Why Generative AI Is The Next Frontier in Trust & Safety
The recent release of AI chatbot ChatGPT has taken the internet by storm. From getting the system to write poems, explain concepts in quirky narrative tones, churn out descriptive essays and more, it seems its use cases are infinite. But where endless possibilities appear, so do myriad opportunities for abuse, and ChatGPT is no exception.
It’s worth noting that ChatGPT isn’t an outlier but simply the latest in a string of abuse-laden generative AI tools. The 4chan chatbot was famously offensive, the Replika version was misused by men creating AI ‘girlfriends’ and then abusing them, and Microsoft’s version turned racist thanks to less-than-intelligent machine learning after just one day. AI image generators have a tendency to regularly produce imagery so offensive and racist that Craiyon, a popular one, has an explicit warning for users that it may produce images that “reinforce or exacerbate social biases” and “may contain harmful stereotypes.”
All AI tools, it seems, are inherently vulnerable machines.
Tackling the Issues of AI-Produced Violative Content
Millions of people have used AI chatbots and image generator and have done so, generally speaking, with positive intentions. However, like every digital plaything, there are loopholes, and some users have gone on a quest – maliciously and otherwise – to find out where they lie. Machine learning and artificial intelligence, as incredible as they may be, present serious challenges for Trust & Safety teams, as the engineers that create them have yet to perfect their ability to protect these technologies that use them from misuse.
Any company making an AI tool available for public use needs to have an adequately robust conduct and content moderation policy in place to attempt to reduce its misuse. Any policy needs to address not only the obvious types of violations that users might be tempted to ask a bot or image generator to produce but the workarounds they might use to get the same information. The prompt injections that users so gleefully use to get bots to give them violative information in seemingly harmless ways, for example, need to be considered in content policies as well. Asking a bot to provide instructions on how to build a bomb is an obvious no-no, but so too, should asking it to provide the same information as a re-enactment of a movie scene or via a script.
The same goes for image generators, which can be easily manipulated for abuse abusive purposes.

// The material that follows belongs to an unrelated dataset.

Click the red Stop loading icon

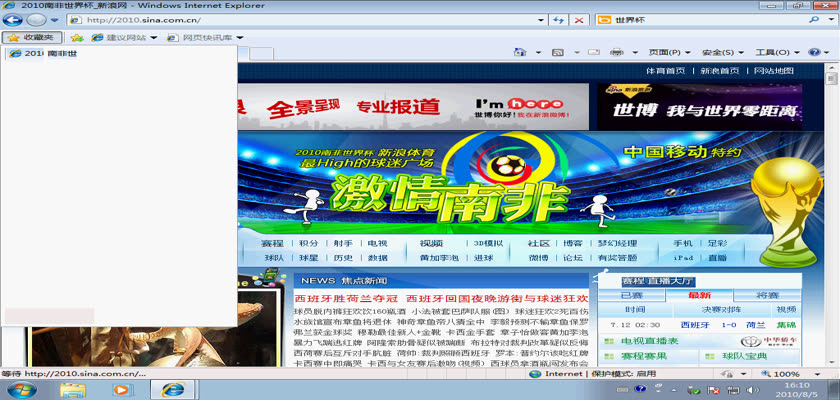point(580,19)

While the use of these tools to create sexually explicit or violent imagery isn’t new, they also have the potential to create seemingly innocuous photos that can be used for malicious purposes. They can produce images that may be used to spread disinformation or support hateful tropes. It’s been said that an image is worth a thousand words, and when used incorrectly, AI-generated ones have the power to do incredible damage. As smart as artificial intelligence is, the Trust & Safety teams involved in projects producing it need to be one step ahead.
Trust & Safety in the AI Era
The concerns from the Trust & Safety industry are apparent: a tool has been made publicly available that has the ability to produce content that can be used for violative purposes. Its open access means that any individual with internet access can now get ahold of this type of content and make use of it for malicious purposes both online and off.

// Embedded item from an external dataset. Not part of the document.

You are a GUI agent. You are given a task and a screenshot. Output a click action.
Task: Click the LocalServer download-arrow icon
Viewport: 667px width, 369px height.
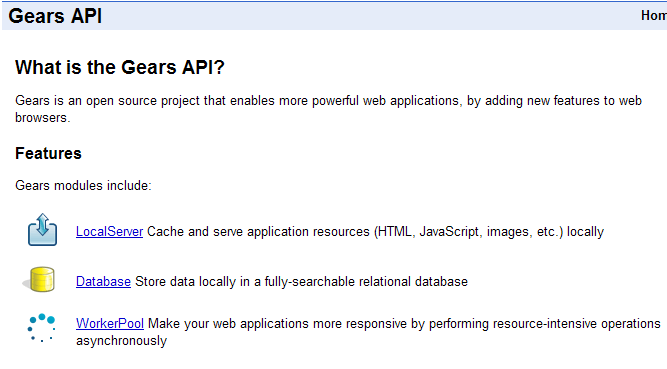pos(43,230)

It’s imperative that any platform offering a public-facing AI tool have robust community guidelines and content policies in place. The risks with technology like this stretch beyond our imagination’s limits; just like 3D printers were seen as a novel technological innovation, bound to create endless interesting and helpful tools, so too, have they been used for malicious purposes, like printing gun parts used to carry out shootings. Trust & Safety teams guarding these types of models need to consider the worst possible use cases for the features their platforms offer, and implement rules that prohibit users from testing the limits. Models that produce text specifically present an even more complex problem when they’re unable to moderate incoming content: how can they moderate their own output?

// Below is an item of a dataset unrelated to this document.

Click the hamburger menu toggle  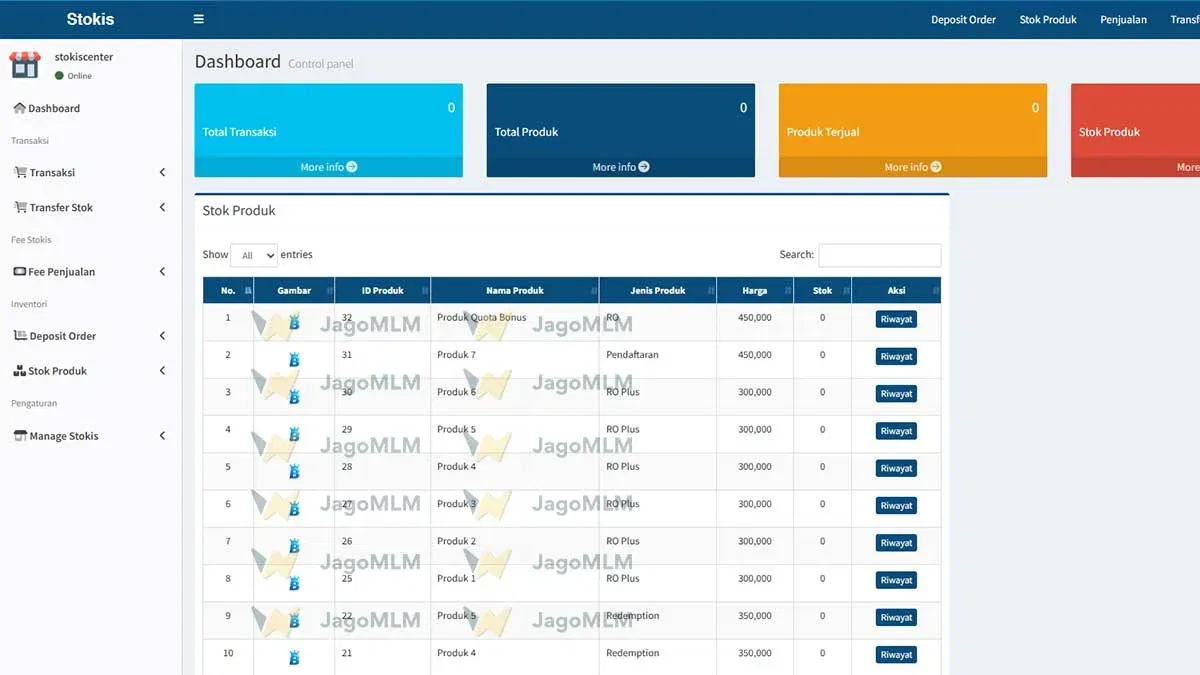(198, 18)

The list goes on: for an AI chatbot that understands multiple languages, Trust & Safety teams will need to consider the potential linguistic idiosyncrasies and the context behind them to be able to decipher what’s allowed and what’s not. For products that can be used to inflict offline harm, the case of who’s ultimately accountable needs to be parsed out. Can an AI tool or its creators be held liable for inadvertently providing harmful information to an individual seeking out some sort of attack or illegal operation?
Trust & Safety teams on platforms across the digital world will need to consider the full spectrum of effects of not just the tech itself, but the content it can produce. These concerns are distinct from those surrounding typical UGC platforms, where the lines between host and user are clear, and users are less able to manipulate a tool to their own design. As AI tools become more and more ubiquitous, it becomes increasingly clear that they present a new frontier in terms of Trust & Safety, moderation, and law.
Like other types of user-facing, interactive technology, Trust & Safety solutions will require two main elements: agility and intelligence. Product teams need to be able to make adequate adjustments on the fly to repair new and apparent weaknesses, and policy teams need to be in the know about off-platform goings-on in order to be able to prevent the spread of malicious activity on platforms themselves. ActiveFence’s full-stack solution affords platforms both of these key features, granting Trust & Safety teams access to a constantly updated feed of intelligence which is in turn used to train our AI. At this point in society’s technological history, it’s clear that machine learning and AI will make up a significant chunk of future innovations; all that’s left now to do is make sure they’re as secure as they can be.